During this past week the Dow gave up 1.6%; S&P 2.2%; the Russell 2003, 3.1% and Nasdaq 1.8%. Consumers fell 1.1%; utilities 1.5% cyclicals 4.4%; transports 4.3%; banks 3.3%; broker/dealers 3.4%; high tech 2.8%; semis 1.7%; Internets 1.5% and biotechs 3.1%. Gold bullion fell $16.75, and the HUI fell 6.2%. The dollar index rose 0.4% to 76.74.
Two-year T-bill yields fell 7 bps to 0.87%; the 10-year yields fell 14 bps to 3.32% and the 10-year German bund fell 12 bps to 3.26%.
Freddie Mac’s 30-year fixed rate mortgage rates were unchanged at 5.04%. The 15’s fell 1 bps to 4.46% and 1-year ARMs fell 6 bps to 4.52%. The jumbos fell 1 bps to 6.17%.
Fed credit jumped $44.1 billion. Fed foreign holdings of Treasuries and Agencies increased $11.6 billion to a new record $2.854 trillion. Custody holdings for foreign central banks has risen 18.4% ytd, up $432 billion yoy or 17.9%.
Total money fund assets were unchanged at $3.483 trillion. Assets have declined $350 billion ytd, or 12.4% annualized.
M2, narrow money supply, fell $3.9 billion to $8.303 trillion. It is up 1.9% ytd and 7.6% yoy.
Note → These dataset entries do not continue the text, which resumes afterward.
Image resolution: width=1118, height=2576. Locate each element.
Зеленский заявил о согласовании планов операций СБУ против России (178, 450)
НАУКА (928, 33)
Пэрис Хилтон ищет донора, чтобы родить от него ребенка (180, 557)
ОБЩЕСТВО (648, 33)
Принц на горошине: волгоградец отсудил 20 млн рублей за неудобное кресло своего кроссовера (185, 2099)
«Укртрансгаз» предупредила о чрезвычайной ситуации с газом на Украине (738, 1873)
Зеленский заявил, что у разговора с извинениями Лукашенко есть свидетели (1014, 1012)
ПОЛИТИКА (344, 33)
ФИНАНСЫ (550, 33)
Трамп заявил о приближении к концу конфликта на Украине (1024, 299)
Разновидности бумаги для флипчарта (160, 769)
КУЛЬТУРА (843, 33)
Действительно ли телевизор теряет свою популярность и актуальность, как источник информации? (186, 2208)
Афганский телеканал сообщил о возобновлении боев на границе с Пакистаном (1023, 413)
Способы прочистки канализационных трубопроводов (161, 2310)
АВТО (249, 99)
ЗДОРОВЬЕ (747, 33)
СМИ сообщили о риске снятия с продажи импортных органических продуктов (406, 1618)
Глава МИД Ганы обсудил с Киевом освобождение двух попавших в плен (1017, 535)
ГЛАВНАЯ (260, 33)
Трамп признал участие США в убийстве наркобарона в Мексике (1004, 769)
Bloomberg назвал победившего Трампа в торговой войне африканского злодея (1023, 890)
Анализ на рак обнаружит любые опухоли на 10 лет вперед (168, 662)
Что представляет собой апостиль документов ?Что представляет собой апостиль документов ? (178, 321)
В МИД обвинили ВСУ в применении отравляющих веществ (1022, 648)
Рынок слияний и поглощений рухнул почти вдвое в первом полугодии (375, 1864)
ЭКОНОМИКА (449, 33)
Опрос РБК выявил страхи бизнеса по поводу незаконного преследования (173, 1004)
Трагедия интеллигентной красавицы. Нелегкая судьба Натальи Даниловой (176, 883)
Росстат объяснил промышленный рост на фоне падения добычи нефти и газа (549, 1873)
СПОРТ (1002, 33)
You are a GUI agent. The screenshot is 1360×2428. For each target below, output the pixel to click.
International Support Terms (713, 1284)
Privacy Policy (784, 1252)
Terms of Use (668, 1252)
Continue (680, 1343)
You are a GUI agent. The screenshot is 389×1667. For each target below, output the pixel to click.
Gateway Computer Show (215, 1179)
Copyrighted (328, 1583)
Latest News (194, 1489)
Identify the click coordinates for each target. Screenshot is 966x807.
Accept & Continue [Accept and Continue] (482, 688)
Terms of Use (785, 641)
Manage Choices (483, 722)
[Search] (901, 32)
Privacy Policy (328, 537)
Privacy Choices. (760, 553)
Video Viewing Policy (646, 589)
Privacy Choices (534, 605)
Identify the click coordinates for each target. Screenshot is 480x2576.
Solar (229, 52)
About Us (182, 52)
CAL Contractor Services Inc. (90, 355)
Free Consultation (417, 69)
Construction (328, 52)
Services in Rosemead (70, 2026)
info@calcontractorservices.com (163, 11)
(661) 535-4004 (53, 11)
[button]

The unemployment rate for young Americans has exploded to 52.2 percent — a post-World War II high, according to the Labor Dept. — meaning millions of Americans are staring at the likelihood that their lifetime earning potential will be diminished and, combined with the predicted slow economic recovery, their transition into productive members of society could be put on hold for an extended period of time.